A recent investigation by Bloomberg News suggests that doctors and hospitals may be underreporting complications following da Vinci robotic surgery, highlighting what some critics say is wrong with the FDA’s voluntary adverse event reporting system.
Although there were at least 3,697 adverse event reports involving da Vinci surgery received by the FDA through the first 10 months of 2013, this likely represents only a miniscule fraction of the true number of issues experienced by patients and many of those reports were only filed after da Vinci surgery injury lawsuits were filed against the manufacturer of the robot, observers say.
According to the Bloomberg News report, many doctors and hospitals are not reporting problems as they should. A review of adverse event reports involving the da Vinci robot found that many cases cited in lawsuits and patient interviews were never reported by the hospital or surgeon, and many of the ones that were eventually reported were not submitted to the FDA until years after the injury was experienced.
In September 2013, researchers from Johns Hopkins also suggested that there has likely been chronic underreporting of robotic surgery complications. In a report published in the Journal for Healthcare Quality, researchers suggested that the underreporting of da Vinci robot complications was likely making the da Vinci robot look safer than it really is for patients. The researchers were suspicious of the low numbers of adverse events reported in connection to the robot and went out and found numerous incidents where problems were not reported to the FDA until after they had been exposed by main stream media news reporting.

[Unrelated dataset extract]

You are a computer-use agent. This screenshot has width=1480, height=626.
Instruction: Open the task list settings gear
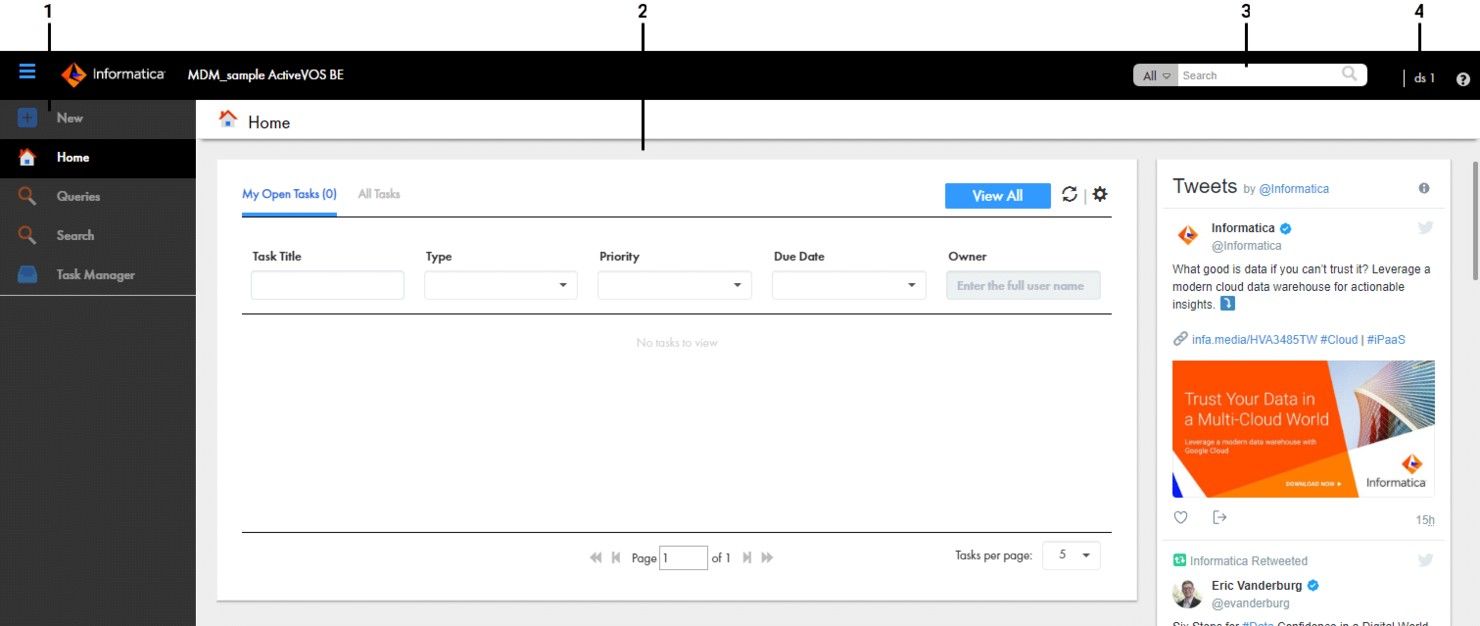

da Vinci Robot Complications
Over the past year, as the popularity of robotic surgery involving the da Vinci Surgical System has increased at hospitals throughout the United States, concerns have also emerged about risks associated with the procedures and whether Intuitive Surgical may have withheld information about potential issues with the da Vinci robot and provided inadequate training and instructions for surgeons.
The da Vinci robot contains four metal arms that are remotely controlled by the surgeon during robotic procedures, using hand and foot controls while looking at a virtual reality representation of the patient’s internal organs. After hospitals spend millions acquiring the expensive robotic surgery machine, concerns have been raised about whether patients may be pushed toward the new procedures, despite questions about the added benefits provided.
While da Vinci surgery has been promoted as a superior and less invasive procedure, questions have been raised about the risk of da Vinci robotic surgery complications that have surfaced when individuals suffered burns, tears and other injuries from electrical arcing.
The Bloomberg News report came shortly before a study published in the January issue of Obstetrics and Gynecology, which suggests that use the da Vinci robot to perform surgery to treat pelvic organ prolapse (POP) on women is substantially more expensive than performing the same procedure through laparoscopic surgery. However, the rate of complications and short-term outcomes between the two procedures were similar.
Sacrocolpopexy surgery, as the procedure is known, has an initial cost of $11,573 when it is performed via laparoscopic surgery. But when it is conducted via robotic surgery, which supposedly reduces scarring and recovery time, the cost jumps to $19,616 on average, according to the study’s findings. Patients undergoing robotic surgery appeared to be in more pain a week after surgery. It also took longer to operate with the da Vinci robot. There were also no differences in the rate of surgical complications and adverse events reported.
The FDA adverse event reporting system relies on doctors, hospitals and manufacturers to voluntarily problems and complications associated with medical devices. However, the apparent underreporting of da Vinci injuries seems to highlight the potentially conflicting interests in this system.
Many of the reports actually submitted by Intuitive Surgical, the manufacturer of the da Vinci robot, contain vague information that appears to downplay the role of the medical device in the complications experienced by patients.
In October, Citron Research, an investment analysis firm, issued a report warning investors that the stock price for Intuitive Surgical was precarious. Citron noted that da Vinci robot surgery complaints surged this year, and found that all of the complaints filed by Intuitive Surgical appeared to have addendums that suggested the manufacturer was attempting to dodge any and all responsibility for da Vinci surgical injuries.
Some of the reports were filed years after the injury happened, and while Intuitive Surgical officials told Bloomberg News it reported in a timely manner, the FDA hit the company with a warning letter this summer after it found that the company was failing to report da Vinci robot problems to the agency.